### To do
Scan the records for lines with the word "tartalmak", and copy every such line.

### Records for this task
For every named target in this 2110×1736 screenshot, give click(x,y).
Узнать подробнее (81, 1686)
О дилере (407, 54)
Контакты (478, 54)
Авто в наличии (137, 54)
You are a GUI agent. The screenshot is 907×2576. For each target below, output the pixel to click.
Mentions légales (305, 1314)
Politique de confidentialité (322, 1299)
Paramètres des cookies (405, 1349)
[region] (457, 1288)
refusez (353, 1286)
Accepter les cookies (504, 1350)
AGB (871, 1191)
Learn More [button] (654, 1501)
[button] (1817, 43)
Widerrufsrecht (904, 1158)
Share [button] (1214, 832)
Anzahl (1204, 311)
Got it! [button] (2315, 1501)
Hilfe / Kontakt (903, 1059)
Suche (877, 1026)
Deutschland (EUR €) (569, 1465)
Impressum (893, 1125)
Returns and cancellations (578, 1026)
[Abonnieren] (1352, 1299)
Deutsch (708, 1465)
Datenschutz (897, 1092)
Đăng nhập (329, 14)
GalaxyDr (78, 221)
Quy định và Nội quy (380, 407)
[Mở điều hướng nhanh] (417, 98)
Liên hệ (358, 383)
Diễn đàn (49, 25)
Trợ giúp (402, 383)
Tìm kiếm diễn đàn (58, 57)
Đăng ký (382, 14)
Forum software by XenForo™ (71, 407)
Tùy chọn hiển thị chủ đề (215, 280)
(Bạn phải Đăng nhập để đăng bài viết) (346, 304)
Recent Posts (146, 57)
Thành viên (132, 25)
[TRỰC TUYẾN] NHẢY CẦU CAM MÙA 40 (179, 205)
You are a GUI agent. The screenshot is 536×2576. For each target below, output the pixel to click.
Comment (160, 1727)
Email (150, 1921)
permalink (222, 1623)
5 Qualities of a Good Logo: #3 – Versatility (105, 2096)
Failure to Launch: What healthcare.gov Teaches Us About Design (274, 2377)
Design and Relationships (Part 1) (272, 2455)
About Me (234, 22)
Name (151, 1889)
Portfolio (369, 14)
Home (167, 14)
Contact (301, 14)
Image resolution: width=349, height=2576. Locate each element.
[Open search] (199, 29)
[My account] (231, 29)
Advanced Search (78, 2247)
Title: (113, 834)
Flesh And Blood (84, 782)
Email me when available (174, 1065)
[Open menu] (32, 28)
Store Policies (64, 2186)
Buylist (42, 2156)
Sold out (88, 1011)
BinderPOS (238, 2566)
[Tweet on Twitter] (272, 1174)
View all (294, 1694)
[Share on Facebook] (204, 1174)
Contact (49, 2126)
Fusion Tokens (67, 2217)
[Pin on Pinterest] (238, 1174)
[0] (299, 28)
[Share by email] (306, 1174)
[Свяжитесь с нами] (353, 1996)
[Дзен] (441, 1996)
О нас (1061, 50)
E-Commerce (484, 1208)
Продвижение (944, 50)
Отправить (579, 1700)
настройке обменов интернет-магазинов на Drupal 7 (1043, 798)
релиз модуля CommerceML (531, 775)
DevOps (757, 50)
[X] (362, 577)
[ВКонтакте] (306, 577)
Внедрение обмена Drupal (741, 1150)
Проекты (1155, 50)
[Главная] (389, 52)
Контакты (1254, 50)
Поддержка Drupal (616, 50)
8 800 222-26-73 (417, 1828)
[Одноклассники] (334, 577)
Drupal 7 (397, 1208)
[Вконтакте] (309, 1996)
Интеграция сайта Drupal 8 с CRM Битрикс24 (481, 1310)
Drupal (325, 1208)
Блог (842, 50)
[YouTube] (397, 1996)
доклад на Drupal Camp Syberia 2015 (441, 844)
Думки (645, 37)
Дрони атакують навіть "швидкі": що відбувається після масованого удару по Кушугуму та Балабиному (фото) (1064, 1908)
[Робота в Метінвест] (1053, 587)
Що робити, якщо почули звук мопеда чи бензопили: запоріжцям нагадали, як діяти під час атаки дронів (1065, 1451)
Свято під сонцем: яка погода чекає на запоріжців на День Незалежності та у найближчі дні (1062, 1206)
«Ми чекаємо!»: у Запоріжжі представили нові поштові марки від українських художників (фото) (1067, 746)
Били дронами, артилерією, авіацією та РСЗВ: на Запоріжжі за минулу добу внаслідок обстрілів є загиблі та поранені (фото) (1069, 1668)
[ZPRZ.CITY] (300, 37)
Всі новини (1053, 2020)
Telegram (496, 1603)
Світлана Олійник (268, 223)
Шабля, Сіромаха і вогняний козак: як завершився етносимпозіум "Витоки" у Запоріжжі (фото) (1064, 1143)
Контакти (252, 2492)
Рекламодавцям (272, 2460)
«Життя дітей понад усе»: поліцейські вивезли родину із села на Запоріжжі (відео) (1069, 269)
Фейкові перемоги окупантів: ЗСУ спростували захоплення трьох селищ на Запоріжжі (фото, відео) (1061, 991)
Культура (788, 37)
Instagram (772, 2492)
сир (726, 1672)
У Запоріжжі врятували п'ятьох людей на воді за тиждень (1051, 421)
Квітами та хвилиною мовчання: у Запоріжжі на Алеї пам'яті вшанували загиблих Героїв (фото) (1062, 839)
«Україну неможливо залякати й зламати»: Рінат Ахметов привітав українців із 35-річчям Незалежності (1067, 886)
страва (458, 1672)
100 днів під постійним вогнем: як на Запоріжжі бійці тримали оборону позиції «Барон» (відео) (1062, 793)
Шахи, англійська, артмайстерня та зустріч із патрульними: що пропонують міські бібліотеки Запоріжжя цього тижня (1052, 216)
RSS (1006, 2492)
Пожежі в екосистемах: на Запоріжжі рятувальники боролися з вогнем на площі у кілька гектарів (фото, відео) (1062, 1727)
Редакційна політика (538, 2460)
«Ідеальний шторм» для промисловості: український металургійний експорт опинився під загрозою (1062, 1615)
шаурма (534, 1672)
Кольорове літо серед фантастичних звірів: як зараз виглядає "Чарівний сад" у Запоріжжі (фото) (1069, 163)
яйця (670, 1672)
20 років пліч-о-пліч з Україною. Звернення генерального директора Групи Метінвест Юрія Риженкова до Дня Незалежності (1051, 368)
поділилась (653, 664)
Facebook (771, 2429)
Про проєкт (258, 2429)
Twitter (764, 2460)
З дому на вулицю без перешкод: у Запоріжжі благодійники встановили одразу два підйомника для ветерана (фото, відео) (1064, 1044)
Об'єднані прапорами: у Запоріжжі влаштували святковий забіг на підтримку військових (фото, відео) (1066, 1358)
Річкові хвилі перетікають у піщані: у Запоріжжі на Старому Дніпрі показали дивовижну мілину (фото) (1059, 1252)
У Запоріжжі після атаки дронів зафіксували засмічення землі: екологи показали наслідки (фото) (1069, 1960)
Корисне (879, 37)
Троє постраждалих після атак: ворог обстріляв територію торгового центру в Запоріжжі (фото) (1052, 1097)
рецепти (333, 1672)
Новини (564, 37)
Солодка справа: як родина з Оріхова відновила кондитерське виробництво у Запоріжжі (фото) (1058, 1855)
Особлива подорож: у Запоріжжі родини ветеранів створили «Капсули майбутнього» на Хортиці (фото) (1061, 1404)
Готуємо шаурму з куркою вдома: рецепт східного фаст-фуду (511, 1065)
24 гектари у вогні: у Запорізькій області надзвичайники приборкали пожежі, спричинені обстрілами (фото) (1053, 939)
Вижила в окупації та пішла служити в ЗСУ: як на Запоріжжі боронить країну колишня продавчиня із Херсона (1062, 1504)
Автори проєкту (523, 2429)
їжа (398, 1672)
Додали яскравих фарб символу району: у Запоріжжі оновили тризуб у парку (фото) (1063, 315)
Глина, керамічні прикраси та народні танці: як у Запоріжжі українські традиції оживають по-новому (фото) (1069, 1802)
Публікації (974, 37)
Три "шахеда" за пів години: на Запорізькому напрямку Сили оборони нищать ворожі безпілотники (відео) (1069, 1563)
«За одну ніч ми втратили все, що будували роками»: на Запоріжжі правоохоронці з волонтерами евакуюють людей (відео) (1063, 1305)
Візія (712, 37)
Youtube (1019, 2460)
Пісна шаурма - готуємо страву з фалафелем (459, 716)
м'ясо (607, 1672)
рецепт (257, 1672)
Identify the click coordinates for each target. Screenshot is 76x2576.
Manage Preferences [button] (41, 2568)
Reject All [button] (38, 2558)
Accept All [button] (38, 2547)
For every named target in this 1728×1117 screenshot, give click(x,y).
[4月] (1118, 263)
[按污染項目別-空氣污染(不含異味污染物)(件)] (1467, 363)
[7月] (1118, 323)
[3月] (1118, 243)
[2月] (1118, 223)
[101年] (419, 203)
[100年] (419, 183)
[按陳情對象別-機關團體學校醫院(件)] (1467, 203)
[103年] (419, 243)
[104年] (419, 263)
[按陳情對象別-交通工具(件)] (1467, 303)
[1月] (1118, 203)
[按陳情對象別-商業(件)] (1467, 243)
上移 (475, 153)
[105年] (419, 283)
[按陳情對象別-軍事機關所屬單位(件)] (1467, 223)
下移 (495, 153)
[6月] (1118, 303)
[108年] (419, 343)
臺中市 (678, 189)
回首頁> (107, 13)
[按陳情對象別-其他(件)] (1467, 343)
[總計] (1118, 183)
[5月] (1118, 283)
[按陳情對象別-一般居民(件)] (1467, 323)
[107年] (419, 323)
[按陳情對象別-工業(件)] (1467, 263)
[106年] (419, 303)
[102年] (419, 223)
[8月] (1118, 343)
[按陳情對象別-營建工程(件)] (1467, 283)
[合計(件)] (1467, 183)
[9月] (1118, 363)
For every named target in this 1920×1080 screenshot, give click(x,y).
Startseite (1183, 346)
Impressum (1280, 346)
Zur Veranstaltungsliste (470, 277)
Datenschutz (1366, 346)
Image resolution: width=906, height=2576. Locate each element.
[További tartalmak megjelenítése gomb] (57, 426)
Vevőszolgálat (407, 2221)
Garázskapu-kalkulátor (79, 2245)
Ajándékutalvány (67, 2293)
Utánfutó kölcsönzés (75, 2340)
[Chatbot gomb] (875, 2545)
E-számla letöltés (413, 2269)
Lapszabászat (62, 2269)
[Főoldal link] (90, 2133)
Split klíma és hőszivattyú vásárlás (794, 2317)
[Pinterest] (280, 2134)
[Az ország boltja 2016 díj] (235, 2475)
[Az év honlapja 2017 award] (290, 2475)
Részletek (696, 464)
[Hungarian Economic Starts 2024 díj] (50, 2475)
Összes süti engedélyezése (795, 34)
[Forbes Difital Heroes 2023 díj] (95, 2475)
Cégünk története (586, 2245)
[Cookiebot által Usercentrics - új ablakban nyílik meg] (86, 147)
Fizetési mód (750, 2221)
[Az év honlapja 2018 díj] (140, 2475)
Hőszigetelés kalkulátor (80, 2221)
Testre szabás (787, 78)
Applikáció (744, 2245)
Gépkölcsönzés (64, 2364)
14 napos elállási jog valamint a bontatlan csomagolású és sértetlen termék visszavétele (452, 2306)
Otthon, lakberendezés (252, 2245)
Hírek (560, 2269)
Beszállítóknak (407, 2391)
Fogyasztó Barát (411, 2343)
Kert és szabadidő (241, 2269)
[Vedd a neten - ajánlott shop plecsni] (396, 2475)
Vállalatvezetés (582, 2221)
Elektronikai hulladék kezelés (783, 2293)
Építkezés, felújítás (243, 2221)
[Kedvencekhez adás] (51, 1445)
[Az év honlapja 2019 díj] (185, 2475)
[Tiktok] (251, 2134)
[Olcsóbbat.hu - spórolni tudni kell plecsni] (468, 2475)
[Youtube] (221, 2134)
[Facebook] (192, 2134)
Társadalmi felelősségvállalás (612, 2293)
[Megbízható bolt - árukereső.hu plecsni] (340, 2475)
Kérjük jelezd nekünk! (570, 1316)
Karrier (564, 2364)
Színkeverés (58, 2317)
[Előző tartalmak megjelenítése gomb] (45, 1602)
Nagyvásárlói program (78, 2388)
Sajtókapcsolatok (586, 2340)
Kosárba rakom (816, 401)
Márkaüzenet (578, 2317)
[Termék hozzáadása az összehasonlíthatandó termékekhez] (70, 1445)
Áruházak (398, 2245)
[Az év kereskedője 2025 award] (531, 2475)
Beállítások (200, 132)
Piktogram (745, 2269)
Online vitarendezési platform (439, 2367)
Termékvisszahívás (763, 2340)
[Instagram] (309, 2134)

### Solution to this task
[További tartalmak megjelenítése gomb] (57, 426)
[Előző tartalmak megjelenítése gomb] (45, 1602)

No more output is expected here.